Savaş oyununu Vaterlo’da (1815) kaybeden Napolyon, Avrupa sahnesinden düşecektir [İngilizler onu Sant İlen (Sainte Hélène) adasına sürer, Napolyon orada ölünceye kadar sürgün hayatı yaşayacaktır]. Bundan sonra Avrupa’da güçler dengesi değişecek ve bir deniz gücü olan İngiltere güç sıralamasında ilk sıraya yerleşecektir. Bir kara gücü olan Fransa ikinci sıraya düşecektir. İngiltere, sömürgeciliğini (kolonizm) dünyaya yayacaktır. Kapitalizmin gelişmesiyle “Sanayi Devrimi”ni gerçekleştiren İngiltere, gücünü 1920’lere kadar rakipsiz olarak sürdürecektir.
Napolyon savaşlarını (1803 – 1814) yaşamış, savaşların esasları üzerine araştırmalarıyla bilinen ve ‘Savaş Üzerine’ adlı eseriyle ünlü Prusyalı general Karl Fon Klauzevits (Carl von Clausewitz, 1780-1831), savaşı şöyle tanımlıyor: “Kendi emellerimizi gerçekleştirmek için düşmanımıza boyun eğdirmeyi amaçlayan şiddet hareketi”… “Savaş, ne bilimsel bir oyun, ne de uluslararası bir spordur, savaş şiddet hareketidir”… “Savaşın doğasında ılımlılık ve insan sevgisi yoktur”…. “Kan dökmeden zafer kazanan generallerden söz edilmemelidir”. 18. yüzyıl savaşları genel olarak, manevralar, yürüyüşler ve karşı yürüyüşlerden oluşuyordu.
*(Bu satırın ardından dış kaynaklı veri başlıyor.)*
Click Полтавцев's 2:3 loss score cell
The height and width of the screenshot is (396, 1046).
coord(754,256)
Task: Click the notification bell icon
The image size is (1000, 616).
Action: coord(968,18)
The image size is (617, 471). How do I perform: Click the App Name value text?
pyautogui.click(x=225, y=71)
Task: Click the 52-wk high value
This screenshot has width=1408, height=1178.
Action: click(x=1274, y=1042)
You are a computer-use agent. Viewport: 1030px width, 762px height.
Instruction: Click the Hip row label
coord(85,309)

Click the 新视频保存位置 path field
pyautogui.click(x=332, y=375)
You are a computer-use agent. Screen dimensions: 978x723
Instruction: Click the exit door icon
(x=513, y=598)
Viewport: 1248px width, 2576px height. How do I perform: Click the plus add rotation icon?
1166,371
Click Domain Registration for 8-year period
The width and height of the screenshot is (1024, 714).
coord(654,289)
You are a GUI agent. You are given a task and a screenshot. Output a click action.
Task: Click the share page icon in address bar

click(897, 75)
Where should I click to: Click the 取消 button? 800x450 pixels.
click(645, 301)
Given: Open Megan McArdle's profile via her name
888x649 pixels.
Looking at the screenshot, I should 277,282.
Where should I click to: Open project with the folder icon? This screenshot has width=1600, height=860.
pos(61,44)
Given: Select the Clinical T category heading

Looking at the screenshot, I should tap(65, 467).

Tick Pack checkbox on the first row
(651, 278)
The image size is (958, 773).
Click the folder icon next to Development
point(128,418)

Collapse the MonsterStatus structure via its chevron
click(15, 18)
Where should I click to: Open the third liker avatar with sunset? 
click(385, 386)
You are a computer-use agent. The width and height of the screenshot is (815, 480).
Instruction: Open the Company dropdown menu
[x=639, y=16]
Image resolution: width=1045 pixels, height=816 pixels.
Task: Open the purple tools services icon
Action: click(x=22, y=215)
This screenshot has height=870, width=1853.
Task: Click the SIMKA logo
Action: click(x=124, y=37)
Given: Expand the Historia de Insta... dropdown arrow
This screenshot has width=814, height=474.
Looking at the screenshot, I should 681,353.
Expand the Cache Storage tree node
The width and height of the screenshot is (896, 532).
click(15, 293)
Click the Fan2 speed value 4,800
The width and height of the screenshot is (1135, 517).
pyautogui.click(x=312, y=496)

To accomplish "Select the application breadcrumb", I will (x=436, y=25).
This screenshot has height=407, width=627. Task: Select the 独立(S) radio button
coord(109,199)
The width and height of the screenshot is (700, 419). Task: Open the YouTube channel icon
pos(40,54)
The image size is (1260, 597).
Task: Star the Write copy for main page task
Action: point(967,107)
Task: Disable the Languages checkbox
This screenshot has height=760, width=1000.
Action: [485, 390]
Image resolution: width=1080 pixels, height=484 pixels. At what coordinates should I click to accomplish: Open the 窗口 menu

Klauzevits’e göre, “Napolyon, düşmanını hemen ilk çatışmada yenmeyi düşünen askeri bir komutandı. Onun tek amacı, karşı ordularla savaşmak ve onları imha etmekti.” Teorik bilgisiyle, Napolyon’un kullandığı stratejik veya taktik yöntemlerin dogmalaştırılmasını önleyen Klauzevits, milattan önce 500’lerde yaşamış ve savaş teorisinde “Zafer kazanmak kolaydır, asıl olan, onun meyvelerini korumaktır” diye söz eden Çinli savaşçı düşünür Sun Tzu ile birlikte anılır.
Napolyon Bonapart, ordusuyla Almanya seferine çıkıp Avusturya’yı talan ettiği dönemde (1809), karşısına rakip olarak, “satranç oynayan Türk” adlı bir otomat getirirler. Otomat, tenekeden yapılmış, içi silindir ve çarklarla döşenmiş, satranç oynayan bir makinedir. Masası ve oyuncusu gerçek boyutlarda olan otomat, insan şeklinde Osmanlı giyim tarzıyla, kürk kaftanlı, sarıklı, bıyıklı olarak tasarlanmış bir kukla tarafından yönetiliyordu. Macar mekanikçi Volfrong Von Kempelen’in (Wolfrang von Kempelen) İmparatoriçe Mariya Teresiya’nın (Maria Theresia) desteğiyle gerçekleştirdiği bu otomat ile daha önce Prusya kralı Büyük Fridrih (Friedrich, yön.1740-1784) satranç oynamış ve kaybetmişti. Otomatın en ünlü olduğu dönemde karşılaşan Napolyon Bonapart, oyunun 24. hamlesinde havlu atmak zorunda kalmıştır. Otomatın sırrı, sonraki yıllarda çözülecek, makine içindeki bir bölmede gizlenmiş bir satranç ustası tarafından yönetildiği açığa çıkacaktır.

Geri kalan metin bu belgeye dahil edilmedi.